PARTS OF THE EXERCISE:
1. Transcribe the stretch of the mega-IRA text from "ProPublica reported in" through "and a half.".
2. Pick up the mega-IRA text after its final sentence and keep writing it.
*** SOURCE TEXT ***
Several retirement industry firms, including one backed by tech investor Peter Thiel, who amassed a multibillion-dollar IRA, have mounted a lobbying push against the plan, disclosure filings show. They have hired an array of former Capitol Hill staffers, a former congressman and at least one former U.S. senator to fight efforts to rein in and regulate the accounts.

ProPublica reported in June that, as of 2019, Thiel had $5 billion in one of the tax-advantaged accounts, which were originally intended to incentivize retirement savings by the middle and working classes. Other superrich Americans have also protected large fortunes from taxation using the retirement vehicles. Income generated inside an IRA is not taxed and, in the case of a Roth IRA such as Thiel’s, withdrawals are also tax-free once the owner reaches the age of 59 and a half.

In response, Democrats on the House Ways and Means Committee included a proposal to curb mega-IRA accounts as part of the package of social spending and tax changes being debated on Capitol Hill. The House proposal would effectively cap the total amount someone could hold in a Roth IRA at $20 million and compel the holders of the giant accounts to withdraw anything over that limit. “Incentives in our tax code that help Americans save for retirement were never intended to enable a tax shelter for the ultra-wealthy,” Ways and Means Chair Rep. Richard Neal, D-Mass., said earlier this year. “We must shut down these practices.”

The proposal would also bar IRAs from making certain nonpublic investments, an area that congressional investigators have flagged as ripe for abuse. Purchasing shares of startups through an IRA has become popular among the founders of Silicon Valley companies. Buying difficult-to-value shares at extremely low prices can sidestep IRA contribution limits and potentially generate massive tax-free growth.
*** PROVIDED INFORMATION ***
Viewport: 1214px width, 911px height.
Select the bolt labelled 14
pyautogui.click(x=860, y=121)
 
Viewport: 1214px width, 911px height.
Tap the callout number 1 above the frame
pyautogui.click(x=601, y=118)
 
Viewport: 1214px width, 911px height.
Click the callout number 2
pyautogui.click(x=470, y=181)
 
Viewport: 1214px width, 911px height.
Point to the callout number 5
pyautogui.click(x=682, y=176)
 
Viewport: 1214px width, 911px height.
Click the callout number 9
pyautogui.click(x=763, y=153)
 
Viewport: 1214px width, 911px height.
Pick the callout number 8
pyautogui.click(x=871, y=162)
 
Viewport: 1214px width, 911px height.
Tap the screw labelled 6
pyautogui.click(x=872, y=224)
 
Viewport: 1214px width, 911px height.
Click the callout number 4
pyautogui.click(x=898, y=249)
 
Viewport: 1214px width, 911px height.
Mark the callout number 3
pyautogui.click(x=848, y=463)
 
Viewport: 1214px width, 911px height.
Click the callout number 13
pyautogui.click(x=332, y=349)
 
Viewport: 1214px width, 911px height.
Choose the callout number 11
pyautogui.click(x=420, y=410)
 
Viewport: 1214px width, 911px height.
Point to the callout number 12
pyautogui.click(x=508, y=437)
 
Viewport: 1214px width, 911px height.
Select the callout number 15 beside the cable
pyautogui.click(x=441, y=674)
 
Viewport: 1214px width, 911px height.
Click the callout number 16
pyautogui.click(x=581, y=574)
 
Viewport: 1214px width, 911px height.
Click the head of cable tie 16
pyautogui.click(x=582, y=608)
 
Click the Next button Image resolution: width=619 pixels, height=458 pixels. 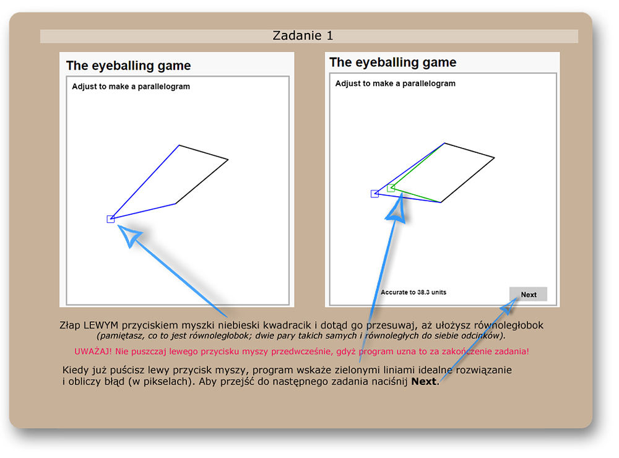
***
SOLVED TASKS:
1.
ProPublica reported in June that, as of 2019, Thiel had $5 billion in one of the tax-advantaged accounts, which were originally intended to incentivize retirement savings by the middle and working classes. Other superrich Americans have also protected large fortunes from taxation using the retirement vehicles. Income generated inside an IRA is not taxed and, in the case of a Roth IRA such as Thiel’s, withdrawals are also tax-free once the owner reaches the age of 59 and a half.

2.
Among the companies lobbying on the proposal is San Francisco-based Forge Global, which runs a marketplace for shares of private companies and also has a division that administers IRA plans. Forge hired lobbyists from Allon Advocacy in September, including former staffers for Sen. Rob Portman, R-Ohio, and former Rep. Gary Ackerman, D-N.Y.

Thiel was one of the early funders of Forge, and it regularly touts its connection to him in press releases. Forge CEO Kelly Rodriques was previously the chief executive of an IRA company formerly called Pensco. Pensco was the custodian of Thiel’s giant IRA for many years, ProPublica previously reported.

A Thiel spokesperson didn’t respond to a request for comment. A Forge spokesperson said Thiel and his representatives had no role in the company’s decision to lobby on the IRA proposal. She said that while Thiel is an investor in the company, he is not an adviser or on its board. “Our engagement on this issue has been focused narrowly on two provisions … that we believe will have unintended negative consequences on middle-class Americans who are saving for retirement,” she said.

The firm supports a “reasonable cap” on IRA account sizes, she said, but takes issue with provisions that would restrict what investments IRAs can make.

It’s not clear how many IRAs would be affected by the proposal’s restrictions on certain IRA investments. The Government Accountability Office, the investigative arm of Congress, reported that, in 2016, only about 2% of IRAs held so-called unconventional assets, such as stakes in companies that are not publicly traded. Only a subset of those accounts would be affected by the reform proposal. The GAO also noted that very large retirement accounts often held these assets.

Several other retirement industry companies are also mobilizing to fight the proposal by backing a new group called the Individual Retirement Rights Association. It was formed in late August in Delaware, state records show. It hired the firm Crossroads Strategies to lobby on the IRA proposal. Disclosure filings show a team of eight lobbyists working for the group, most notably former Sen. John Breaux, a Democrat who represented Louisiana.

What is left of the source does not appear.